So why is this a problem?

There are a number of reasons why this isn't an ideal solution. Articles can arrive in any order—we're not always going to get all of the articles for comp.os.qnx, then all of the articles for comp.os.rsx11, then comp.os.svr4, etc. This means that as the articles arrive, the news storage program is creating files in an ad-hoc manner, all over the disk. Not only that, it's creating from a few hundred thousand to many millions of files per day, depending on the size of the feed! (This works out to tens to hundreds or more files per second! The poor disk—and filesystem—is getting quite a workout.)

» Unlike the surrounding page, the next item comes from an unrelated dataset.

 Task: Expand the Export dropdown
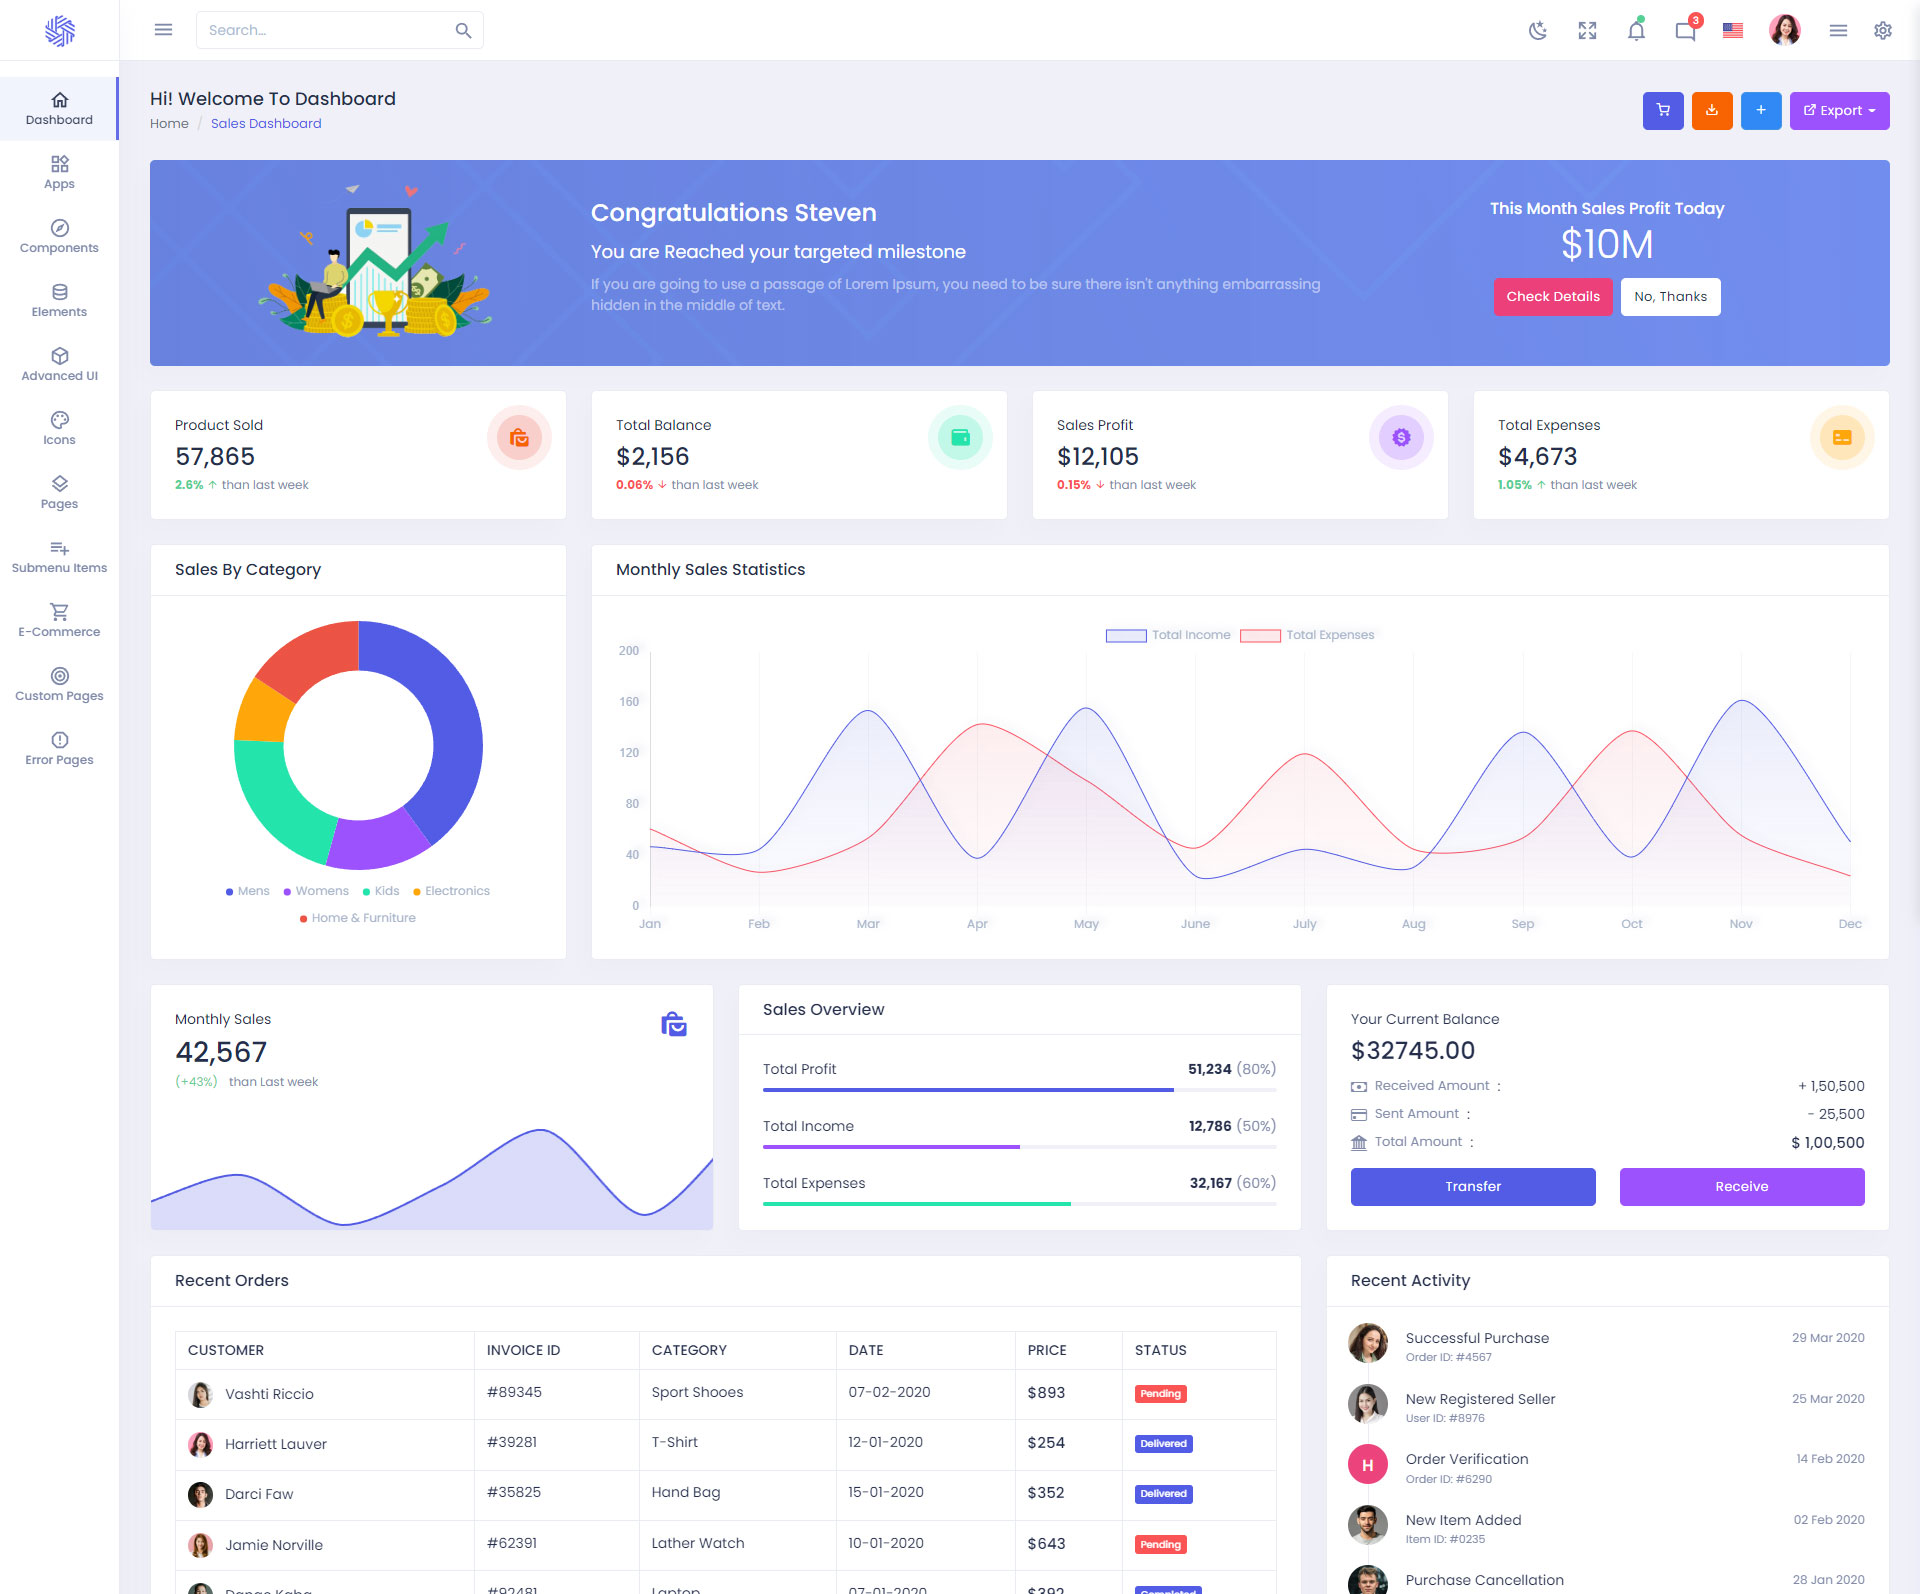tap(1839, 111)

Given the volume of news these days, even terabyte-sized disks would fill up fairly quickly. So, all news systems have an expiry policy, which describes how long various articles hang around before being deleted. This is usually tuned based on the newsgroup, and can range from a few days to weeks or even months for low-traffic newsgroups. With current implementations, the expiry processing takes a significant amount of time; sometimes, the expiry processing will take so long that it appears that the machine is doing nothing but expiring!

The problem is that tons of files are being created in random places on the disk each second, and also roughly the same number of files being deleted, from different random places each second. This is suboptimal, and is exacerbated by the fact that each article even gets copied around a few times before ending up in its final location.